ARTICLE:
= = =
UPDATE: See Edge dot org for its consensus document on “The New Science of Morality” complete with dissenters, all smart stuff. More on this later, I feel sure!
*********************
New today but not really news, is it?
“The Super Rich Get Richer, Everyone Else Gets Poorer, and the Democrats Punt”:
“For example, Charles and David Koch, the energy magnates who are pouring vast sums of money into Republican coffers and sponsoring tea partiers all over America, each gained $5.5 billion of wealth over the past year. Each is now worth $21.5 billion.
Wall Street continued to dominate the list; 109 of the richest 400 are in finance or investments.
From another survey we learn that the 25 top hedge-fund managers got an average of $1 billion each, but paid an average of 17 percent in taxes (because so much of their income is considered capital gains, taxed at 15 percent thanks to the Bush tax cuts).
The rest of America got poorer, of course. . .”
Remember homeschooling math whiz dad Rolfe Schmidt?
Just imagine the good jobs that would be created, the innovation we would see, the wealth that would be created if we actually funneled all these banker giveaways into science, the arts, and education.
But no, it is more important to preserve the status quo, preserve income inequality, and do what we can to make debt slaves out of our populace.
= = =
GIVEN INSTRUCTION A: Please duplicate word for word the part of the post that opens with the words containing "Remember homeschooling math" and closes with "of our populace.".

Pointing records for text and elements:
= = =
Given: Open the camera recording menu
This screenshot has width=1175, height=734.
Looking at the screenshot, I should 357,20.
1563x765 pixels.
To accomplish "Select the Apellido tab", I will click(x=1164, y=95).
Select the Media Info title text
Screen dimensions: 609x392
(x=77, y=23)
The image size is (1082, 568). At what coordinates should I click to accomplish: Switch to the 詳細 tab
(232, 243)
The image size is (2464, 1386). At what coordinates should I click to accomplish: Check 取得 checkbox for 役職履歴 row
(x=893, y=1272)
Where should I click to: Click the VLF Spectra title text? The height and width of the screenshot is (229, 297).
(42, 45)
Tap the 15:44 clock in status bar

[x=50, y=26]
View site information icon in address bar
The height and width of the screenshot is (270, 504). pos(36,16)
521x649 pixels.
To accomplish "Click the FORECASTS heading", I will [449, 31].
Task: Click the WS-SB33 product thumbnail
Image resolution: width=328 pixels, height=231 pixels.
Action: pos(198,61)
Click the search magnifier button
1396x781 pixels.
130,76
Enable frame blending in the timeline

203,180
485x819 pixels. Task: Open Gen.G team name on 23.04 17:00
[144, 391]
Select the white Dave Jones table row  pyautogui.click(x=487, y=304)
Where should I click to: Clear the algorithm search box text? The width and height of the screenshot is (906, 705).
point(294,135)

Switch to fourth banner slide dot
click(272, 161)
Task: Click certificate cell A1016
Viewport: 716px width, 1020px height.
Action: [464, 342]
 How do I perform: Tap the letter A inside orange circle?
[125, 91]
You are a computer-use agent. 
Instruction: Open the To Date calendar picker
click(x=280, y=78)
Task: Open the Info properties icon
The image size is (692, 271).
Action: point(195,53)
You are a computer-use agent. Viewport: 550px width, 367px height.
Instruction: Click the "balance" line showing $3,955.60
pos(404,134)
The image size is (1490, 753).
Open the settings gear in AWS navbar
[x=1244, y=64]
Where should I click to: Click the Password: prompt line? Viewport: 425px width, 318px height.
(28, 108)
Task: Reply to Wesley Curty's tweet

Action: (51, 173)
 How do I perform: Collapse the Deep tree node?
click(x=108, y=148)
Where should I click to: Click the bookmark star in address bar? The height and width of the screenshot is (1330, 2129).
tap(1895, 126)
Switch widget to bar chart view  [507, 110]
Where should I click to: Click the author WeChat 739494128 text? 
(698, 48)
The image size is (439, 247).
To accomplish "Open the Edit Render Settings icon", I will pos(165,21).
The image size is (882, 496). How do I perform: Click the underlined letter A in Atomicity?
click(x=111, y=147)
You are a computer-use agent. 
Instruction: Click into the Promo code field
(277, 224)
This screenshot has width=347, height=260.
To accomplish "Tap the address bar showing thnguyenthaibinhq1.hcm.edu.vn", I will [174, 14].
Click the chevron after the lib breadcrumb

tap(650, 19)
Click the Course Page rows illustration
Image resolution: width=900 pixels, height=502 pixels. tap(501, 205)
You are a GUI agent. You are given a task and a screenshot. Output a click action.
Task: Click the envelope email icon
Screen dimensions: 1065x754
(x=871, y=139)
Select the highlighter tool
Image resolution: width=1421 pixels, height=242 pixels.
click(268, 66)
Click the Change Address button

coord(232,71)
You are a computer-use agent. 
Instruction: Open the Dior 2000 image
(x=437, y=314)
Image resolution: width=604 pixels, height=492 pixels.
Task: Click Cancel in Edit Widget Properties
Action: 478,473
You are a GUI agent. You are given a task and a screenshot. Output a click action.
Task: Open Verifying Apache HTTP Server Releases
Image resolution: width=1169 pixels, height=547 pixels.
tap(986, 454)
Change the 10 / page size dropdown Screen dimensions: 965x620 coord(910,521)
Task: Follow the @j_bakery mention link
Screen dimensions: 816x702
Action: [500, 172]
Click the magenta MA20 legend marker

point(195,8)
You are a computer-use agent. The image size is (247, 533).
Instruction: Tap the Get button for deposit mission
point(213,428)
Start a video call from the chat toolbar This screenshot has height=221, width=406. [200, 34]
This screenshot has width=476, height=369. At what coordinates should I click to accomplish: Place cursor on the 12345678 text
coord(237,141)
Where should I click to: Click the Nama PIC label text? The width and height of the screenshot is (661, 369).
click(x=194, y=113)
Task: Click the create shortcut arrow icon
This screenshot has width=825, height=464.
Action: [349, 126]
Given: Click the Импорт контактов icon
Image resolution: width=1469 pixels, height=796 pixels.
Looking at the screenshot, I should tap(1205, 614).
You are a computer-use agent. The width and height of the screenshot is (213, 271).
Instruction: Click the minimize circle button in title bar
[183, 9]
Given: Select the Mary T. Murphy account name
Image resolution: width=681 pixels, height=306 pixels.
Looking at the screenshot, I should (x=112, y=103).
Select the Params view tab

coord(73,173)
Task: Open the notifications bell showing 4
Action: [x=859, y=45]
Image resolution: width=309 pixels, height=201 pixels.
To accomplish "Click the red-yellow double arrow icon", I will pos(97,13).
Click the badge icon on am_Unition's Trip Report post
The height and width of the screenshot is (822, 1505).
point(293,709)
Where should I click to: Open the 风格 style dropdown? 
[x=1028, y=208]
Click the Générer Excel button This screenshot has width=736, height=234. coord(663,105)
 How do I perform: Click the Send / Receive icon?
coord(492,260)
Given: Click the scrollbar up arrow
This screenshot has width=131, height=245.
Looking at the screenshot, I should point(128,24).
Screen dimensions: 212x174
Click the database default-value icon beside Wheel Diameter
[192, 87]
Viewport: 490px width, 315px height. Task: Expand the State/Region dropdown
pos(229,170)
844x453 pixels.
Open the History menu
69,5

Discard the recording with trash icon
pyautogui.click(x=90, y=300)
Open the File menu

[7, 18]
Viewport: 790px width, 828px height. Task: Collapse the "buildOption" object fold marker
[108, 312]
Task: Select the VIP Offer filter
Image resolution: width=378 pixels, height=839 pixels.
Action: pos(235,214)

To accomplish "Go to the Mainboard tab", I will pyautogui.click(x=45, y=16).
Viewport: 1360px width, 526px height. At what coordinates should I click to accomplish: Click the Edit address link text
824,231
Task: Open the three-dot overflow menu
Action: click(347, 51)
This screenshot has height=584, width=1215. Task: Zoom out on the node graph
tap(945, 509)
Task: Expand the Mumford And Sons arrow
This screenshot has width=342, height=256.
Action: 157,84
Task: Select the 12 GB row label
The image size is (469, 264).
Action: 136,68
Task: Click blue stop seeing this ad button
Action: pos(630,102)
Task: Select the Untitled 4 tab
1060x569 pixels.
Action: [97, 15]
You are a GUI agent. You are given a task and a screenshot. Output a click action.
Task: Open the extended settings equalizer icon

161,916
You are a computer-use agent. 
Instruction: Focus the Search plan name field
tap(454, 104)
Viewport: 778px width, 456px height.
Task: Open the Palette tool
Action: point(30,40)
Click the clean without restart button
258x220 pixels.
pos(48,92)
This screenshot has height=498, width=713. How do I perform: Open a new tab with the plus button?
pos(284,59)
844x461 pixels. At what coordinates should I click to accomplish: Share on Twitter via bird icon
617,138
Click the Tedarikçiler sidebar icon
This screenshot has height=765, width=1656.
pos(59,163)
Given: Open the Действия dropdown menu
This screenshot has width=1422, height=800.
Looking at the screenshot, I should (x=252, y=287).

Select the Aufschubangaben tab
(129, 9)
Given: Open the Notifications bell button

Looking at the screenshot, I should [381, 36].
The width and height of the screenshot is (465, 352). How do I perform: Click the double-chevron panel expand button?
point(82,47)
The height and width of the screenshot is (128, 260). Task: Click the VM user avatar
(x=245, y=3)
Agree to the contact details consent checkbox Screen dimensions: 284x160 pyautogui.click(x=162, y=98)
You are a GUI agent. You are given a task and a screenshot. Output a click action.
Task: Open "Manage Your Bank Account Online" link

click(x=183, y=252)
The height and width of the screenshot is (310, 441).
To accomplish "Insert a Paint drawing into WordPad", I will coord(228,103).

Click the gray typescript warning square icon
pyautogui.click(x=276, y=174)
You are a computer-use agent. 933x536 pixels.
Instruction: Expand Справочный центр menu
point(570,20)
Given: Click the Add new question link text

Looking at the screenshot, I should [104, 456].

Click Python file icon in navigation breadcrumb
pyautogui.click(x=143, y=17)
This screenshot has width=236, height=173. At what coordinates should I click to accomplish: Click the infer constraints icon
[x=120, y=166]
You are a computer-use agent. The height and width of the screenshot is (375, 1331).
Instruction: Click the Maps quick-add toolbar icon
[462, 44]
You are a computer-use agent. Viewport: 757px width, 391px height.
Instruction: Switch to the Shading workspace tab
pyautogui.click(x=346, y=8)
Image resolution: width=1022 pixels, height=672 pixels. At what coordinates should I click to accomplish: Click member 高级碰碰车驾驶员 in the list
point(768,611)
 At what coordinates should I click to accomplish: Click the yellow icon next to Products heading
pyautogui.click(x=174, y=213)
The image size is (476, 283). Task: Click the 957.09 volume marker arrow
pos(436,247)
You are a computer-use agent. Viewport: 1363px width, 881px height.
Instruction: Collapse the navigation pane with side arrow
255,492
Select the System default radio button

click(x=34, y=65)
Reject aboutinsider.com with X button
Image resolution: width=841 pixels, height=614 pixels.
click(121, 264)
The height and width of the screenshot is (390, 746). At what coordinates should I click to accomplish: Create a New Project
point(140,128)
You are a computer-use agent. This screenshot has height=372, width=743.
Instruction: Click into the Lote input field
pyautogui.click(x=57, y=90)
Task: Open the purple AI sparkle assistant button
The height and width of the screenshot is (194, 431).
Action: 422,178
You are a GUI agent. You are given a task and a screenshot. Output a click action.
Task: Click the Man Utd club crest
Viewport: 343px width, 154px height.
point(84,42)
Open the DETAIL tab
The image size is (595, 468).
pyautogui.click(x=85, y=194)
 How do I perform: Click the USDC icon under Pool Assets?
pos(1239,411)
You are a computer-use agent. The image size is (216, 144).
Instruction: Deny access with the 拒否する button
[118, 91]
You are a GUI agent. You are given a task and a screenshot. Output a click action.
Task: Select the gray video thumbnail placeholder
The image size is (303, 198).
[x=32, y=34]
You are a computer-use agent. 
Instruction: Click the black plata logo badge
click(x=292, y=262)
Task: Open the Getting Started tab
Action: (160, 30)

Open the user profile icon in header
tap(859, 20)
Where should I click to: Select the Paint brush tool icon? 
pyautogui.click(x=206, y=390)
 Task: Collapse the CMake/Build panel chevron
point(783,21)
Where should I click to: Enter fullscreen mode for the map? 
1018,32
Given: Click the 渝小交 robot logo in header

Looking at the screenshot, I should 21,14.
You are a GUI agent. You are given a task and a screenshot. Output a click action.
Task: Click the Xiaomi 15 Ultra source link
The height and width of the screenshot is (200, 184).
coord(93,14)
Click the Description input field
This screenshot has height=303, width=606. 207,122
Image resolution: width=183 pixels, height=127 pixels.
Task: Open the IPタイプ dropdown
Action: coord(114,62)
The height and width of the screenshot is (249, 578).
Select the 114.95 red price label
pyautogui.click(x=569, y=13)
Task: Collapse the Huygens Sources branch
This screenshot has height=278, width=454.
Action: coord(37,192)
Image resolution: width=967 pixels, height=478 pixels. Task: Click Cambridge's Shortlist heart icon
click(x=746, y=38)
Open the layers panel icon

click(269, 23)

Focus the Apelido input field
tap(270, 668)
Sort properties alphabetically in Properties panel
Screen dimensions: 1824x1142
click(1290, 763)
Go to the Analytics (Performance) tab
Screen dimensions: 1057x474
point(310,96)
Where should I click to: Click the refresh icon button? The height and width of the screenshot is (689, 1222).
= = =
GIVEN INSTRUCTION B: Set down verbatim the entries from their first line through the line that contains "Select the white", with both ends included.

TASK RESULT A:
Remember homeschooling math whiz dad Rolfe Schmidt?
Just imagine the good jobs that would be created, the innovation we would see, the wealth that would be created if we actually funneled all these banker giveaways into science, the arts, and education.
But no, it is more important to preserve the status quo, preserve income inequality, and do what we can to make debt slaves out of our populace.

TASK RESULT B:
Given: Open the camera recording menu
This screenshot has width=1175, height=734.
Looking at the screenshot, I should 357,20.
1563x765 pixels.
To accomplish "Select the Apellido tab", I will click(x=1164, y=95).
Select the Media Info title text
Screen dimensions: 609x392
(x=77, y=23)
The image size is (1082, 568). At what coordinates should I click to accomplish: Switch to the 詳細 tab
(232, 243)
The image size is (2464, 1386). At what coordinates should I click to accomplish: Check 取得 checkbox for 役職履歴 row
(x=893, y=1272)
Where should I click to: Click the VLF Spectra title text? The height and width of the screenshot is (229, 297).
(42, 45)
Tap the 15:44 clock in status bar

[x=50, y=26]
View site information icon in address bar
The height and width of the screenshot is (270, 504). pos(36,16)
521x649 pixels.
To accomplish "Click the FORECASTS heading", I will [449, 31].
Task: Click the WS-SB33 product thumbnail
Image resolution: width=328 pixels, height=231 pixels.
Action: pos(198,61)
Click the search magnifier button
1396x781 pixels.
130,76
Enable frame blending in the timeline

203,180
485x819 pixels. Task: Open Gen.G team name on 23.04 17:00
[144, 391]
Select the white Dave Jones table row  pyautogui.click(x=487, y=304)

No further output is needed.